I had a chance to find out more about her.
Where did you get the idea for the title?
Cindy was known as a gregarious person, loved having events and parties, and generally made people feel comfortable and valued. She had tremendous energy and would keep in contact with many in her wide social circle, whether it was a short note, a small gift, or an offer to help in some way. This was the exterior people saw, the candy coating. I’ve have also known her to have strong will, if she wanted something to happen she would put a surprising amount of effort into ensuring her desired result. During her extended battle with Stage IV cancer, she refused to let cancer and chemo dictate her life. She willed herself to stay positive, participate in the Komen 3-day walks to raise money for research, and to be a bright light in the lonely battle with this disease. I had this visual of a sweet exterior with a core of rock.
What do you think made her story so inspiring for others?
How does one respond when faced with the knowledge that their life will be cut short? Cindy’s response to this situation was the basis for this book, and the positive feedback from so many that read her journal. She demonstrated that there are options, there is always hope, there can always be a positive response to a negative situation.

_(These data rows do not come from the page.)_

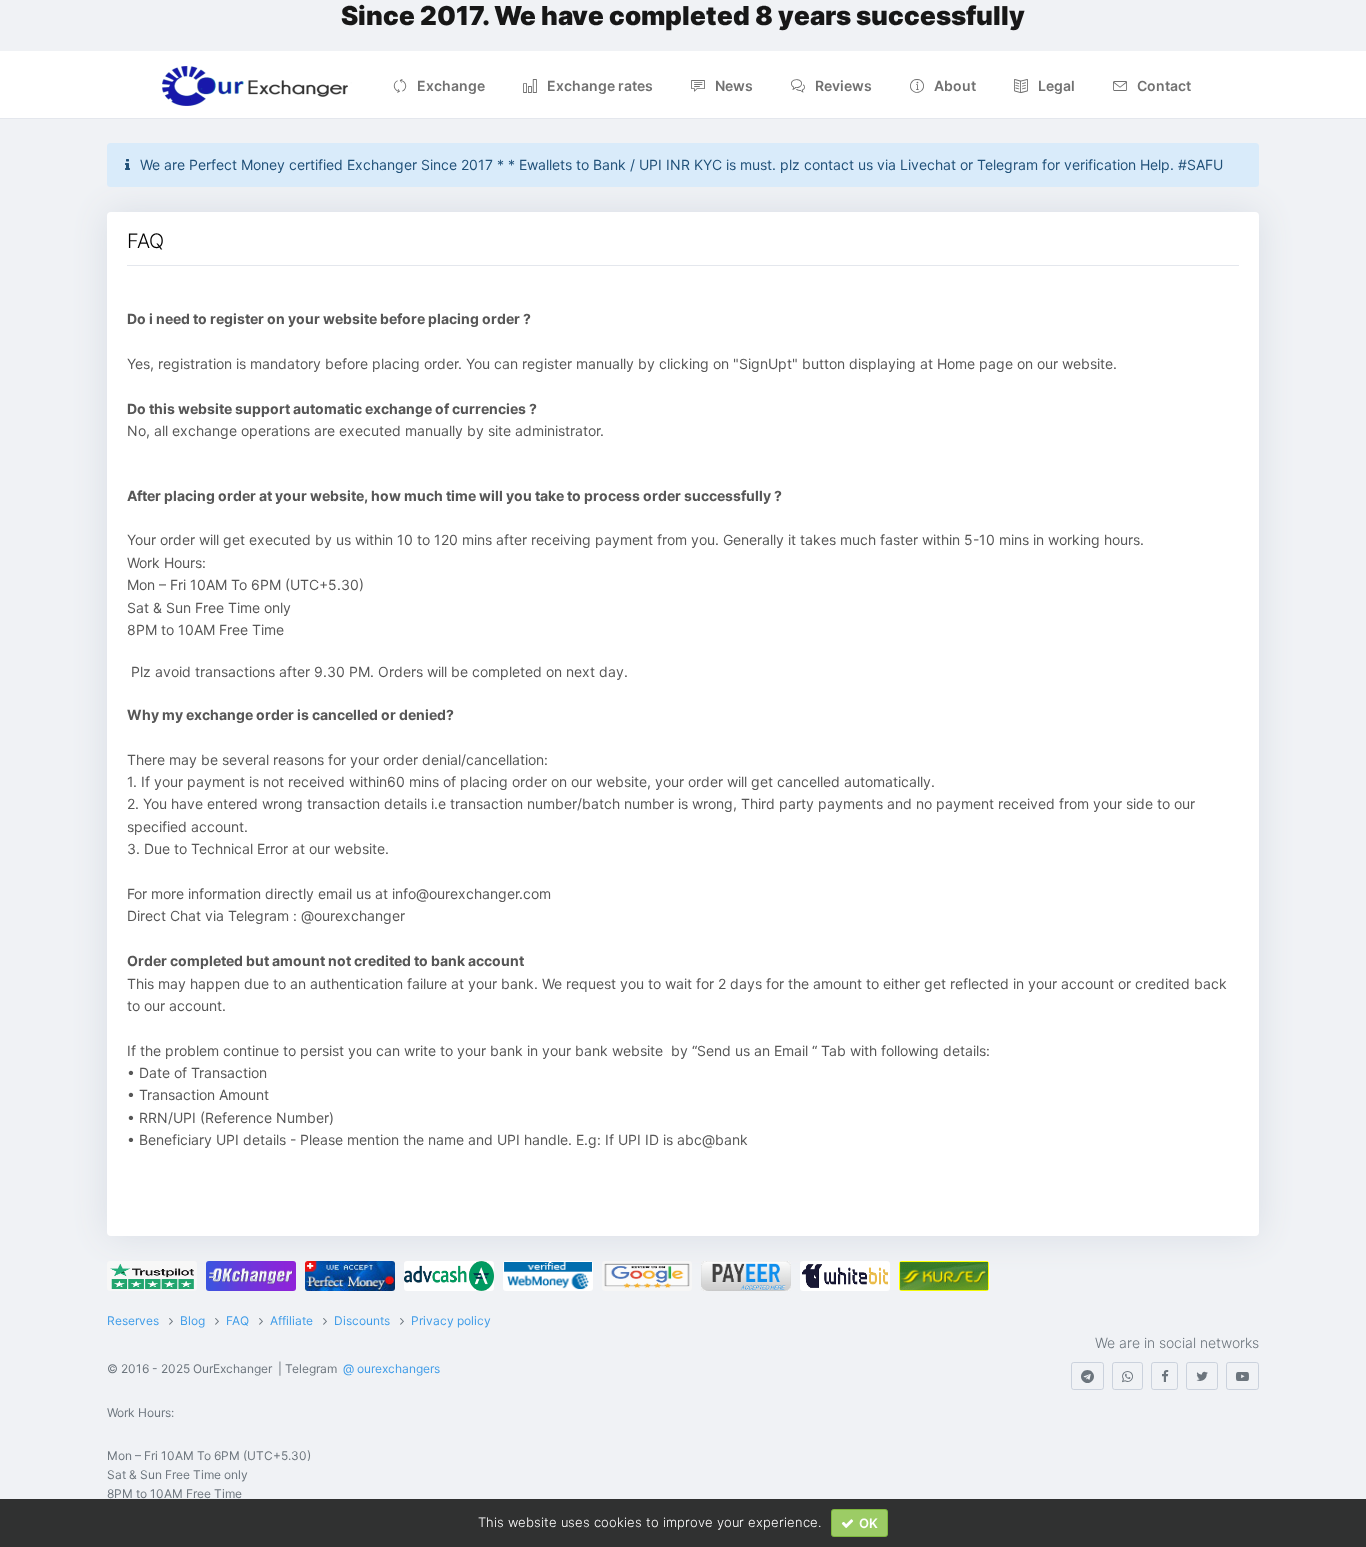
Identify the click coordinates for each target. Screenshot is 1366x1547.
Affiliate (291, 1320)
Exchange (451, 85)
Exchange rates (600, 85)
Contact (1164, 85)
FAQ (237, 1320)
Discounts (362, 1320)
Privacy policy (451, 1320)
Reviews (843, 85)
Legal (1056, 85)
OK (868, 1523)
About (955, 85)
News (734, 85)
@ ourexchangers (391, 1368)
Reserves (133, 1320)
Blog (192, 1320)
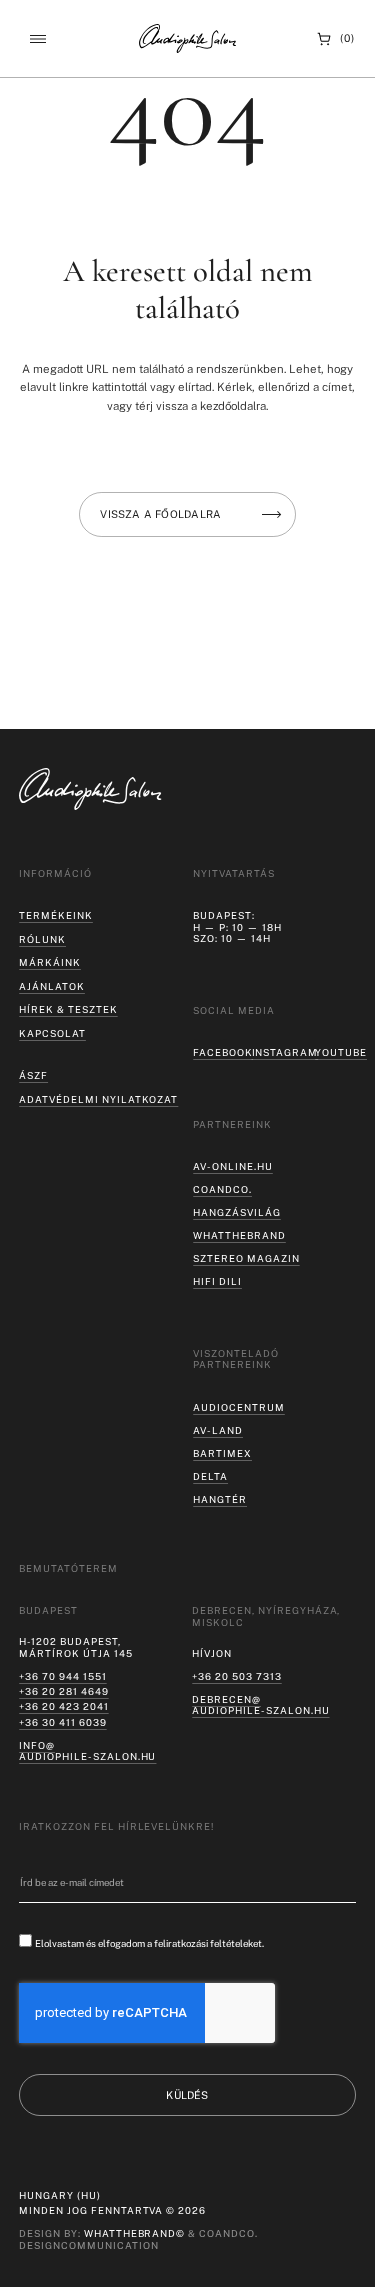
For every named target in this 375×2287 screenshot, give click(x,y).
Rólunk (42, 939)
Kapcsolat (52, 1033)
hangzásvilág (237, 1212)
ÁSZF (33, 1075)
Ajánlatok (52, 986)
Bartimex (222, 1453)
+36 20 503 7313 (236, 1676)
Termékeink (56, 915)
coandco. (222, 1189)
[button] (37, 38)
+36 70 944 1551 (62, 1676)
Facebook (223, 1052)
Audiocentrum (239, 1407)
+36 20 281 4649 (63, 1691)
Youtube (341, 1052)
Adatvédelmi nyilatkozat (98, 1099)
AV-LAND (218, 1430)
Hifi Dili (217, 1281)
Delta (210, 1476)
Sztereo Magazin (246, 1258)
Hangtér (220, 1499)
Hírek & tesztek (68, 1009)
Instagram (285, 1052)
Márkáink (50, 962)
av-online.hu (233, 1166)
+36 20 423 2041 (63, 1706)
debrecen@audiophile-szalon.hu (260, 1705)
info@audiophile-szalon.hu (87, 1751)
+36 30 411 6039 (62, 1722)
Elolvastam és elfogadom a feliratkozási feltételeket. (149, 1943)
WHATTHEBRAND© (135, 2233)
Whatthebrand (239, 1235)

How can people support the families of someone with cancer?
The best support is love and patience. We have learned from our experience that everyone handles this type of situation differently. It is difficult to know the right thing to do, or the right thing to say. In Cindy’s case, she was such a people person and loved contact and interaction. When that interaction ceased for a day or 2 day that was sign that she needed space to process or work through something. Other helpful means of support include basic needs: rides to appointments, church or school, supplying basic grocery items (food and consumables), or even having the house cleaned. Especially as the treatments continue over a long period, it is helpful to have a distraction - an emotional break from the conflict. Examples include dinners out, funny movies, and inspirational books.
How do you respond when it feels like your faith and hope aren't rewarded with the desired result?
Faith is trusting God’s plan, not ours. Faith is praying for the wisdom and vision to discern this. Cindy chose to make the most of every day that she was given. Through cancer, she actually had more of a positive impact on other people’s lives. It was not in our plan for her to leave us early but the lessons and love that were shared were far greater than what we could have imagined. She used this terrible situation to do as much as she could for others. Sadly, many of us don’t give this too much consideration until we are faced with a life-changing event.
This life lesson also had a strong influence on Cindy’s son, Tony. When Cindy passed away he didn’t express anger, but pride that through her faith his mother made a difference in so many lives. Life is a gift, and Cindy was planning to ultimately be with God in Heaven. That is what she believed, and that is what she wanted all of us to understand. She wasn’t afraid, she was strong and she was an example to so many.